La bahía está casi llena, por lo que no disfruto de esos accidentados fondos marinos que la bajamar descubre con tanto encanto entre Igueldo y la isla. A la derecha contemplo, tras el entramado de la ciudad, las siluetas de las Peñas de Aya y, más allá, el cono del Larrún. Son las mismas montañas –aunque con perfiles muy diferentes– que puedo ver cada día desde Hendaya.
Como hay tanta gente, escucho retazos de conversaciones, algo que me incomoda. A medida que me aproximo al Peine, es decir, a la esquina marítima que cierra la bahía de La Concha, me viene a la cabeza la idea de que, en realidad, la espectacular obra de Chillida, ha desvirtuado –parcialmente (pues en otro sentido lo ha revalorizado)--, el encanto salvaje de este lugar. De alguna forma lo ha domesticado.

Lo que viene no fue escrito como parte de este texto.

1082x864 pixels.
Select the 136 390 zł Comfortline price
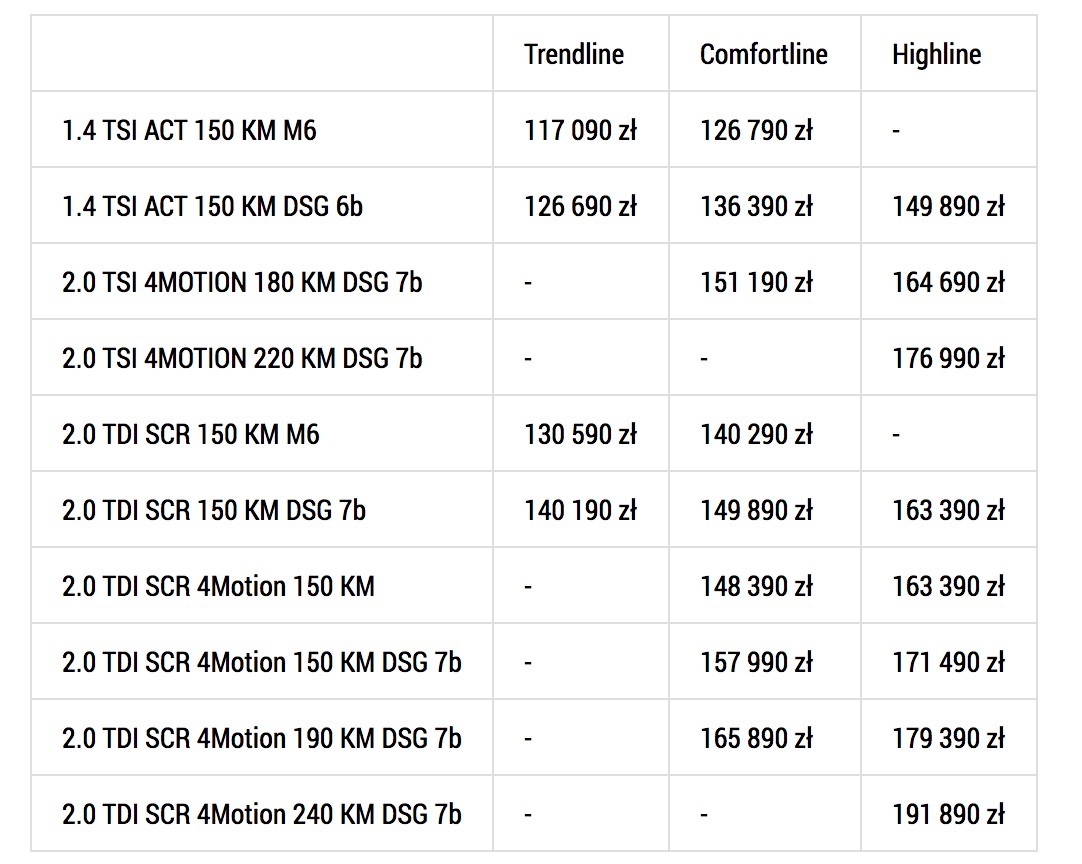756,206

¿Cuántos de estos turistas y visitantes que tengo alrededor –que parlotean festivos, que se hacen fotos, que hablan a voces–, vendrían hasta aquí de no ser por la fama de las tres esculturas chillidianas?
Tan sólo veo a un joven verdaderamente interesado por los pesados hierros curvos anclados en las rocas. Tiene aspecto de extranjero y está como extasiado. El resto es puro dominguerismo. Algo más de interés despiertan los agujeros perforados en el suelo, por los que pasa el viento y, ocasionalmente, emiten chorros de agua. Un grupo de chicas se deja sorprender y alborotan un poco a cuenta del asunto.
Yo mismo, con tanto jaleo alrededor, no termino de acomodarme en el entorno. Me doy la vuelta y aprecio, una vez más, la aspereza del suelo de granito que diseñó, como el resto del lugar, el arquitecto Luis Peña Ganchegui.
Esta aspereza, esta rugosidad, este escalonamiento, esta dificultad, tanto de la arquitectura como de la escultura, se compagina mal con el turismo de masas. Pero qué le vamos a hacer, es el signo de los tiempos. Probaré otro día.